# Exercise description
Take each line of the records below that contains the string "accomplish" and copy it.

# Dataset entries
_ _ _ _

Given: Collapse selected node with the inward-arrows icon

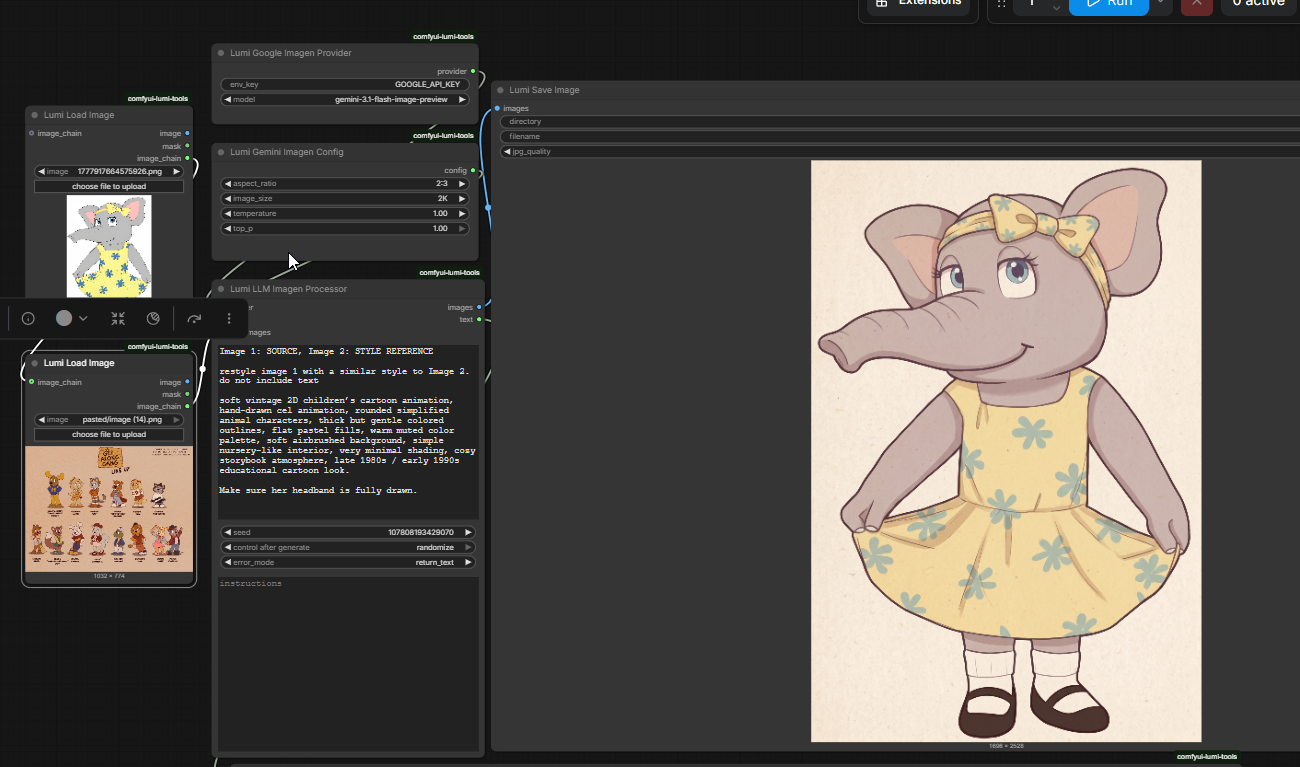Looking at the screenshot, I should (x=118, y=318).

_ _ _ _

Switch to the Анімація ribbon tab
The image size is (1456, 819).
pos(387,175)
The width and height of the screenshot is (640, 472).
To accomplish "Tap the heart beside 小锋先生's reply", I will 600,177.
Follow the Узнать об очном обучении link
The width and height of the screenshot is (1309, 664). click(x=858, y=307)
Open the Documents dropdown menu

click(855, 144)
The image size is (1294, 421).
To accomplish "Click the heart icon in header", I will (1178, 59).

_ _ _ _

# Result below
To accomplish "Tap the heart beside 小锋先生's reply", I will 600,177.
To accomplish "Click the heart icon in header", I will (1178, 59).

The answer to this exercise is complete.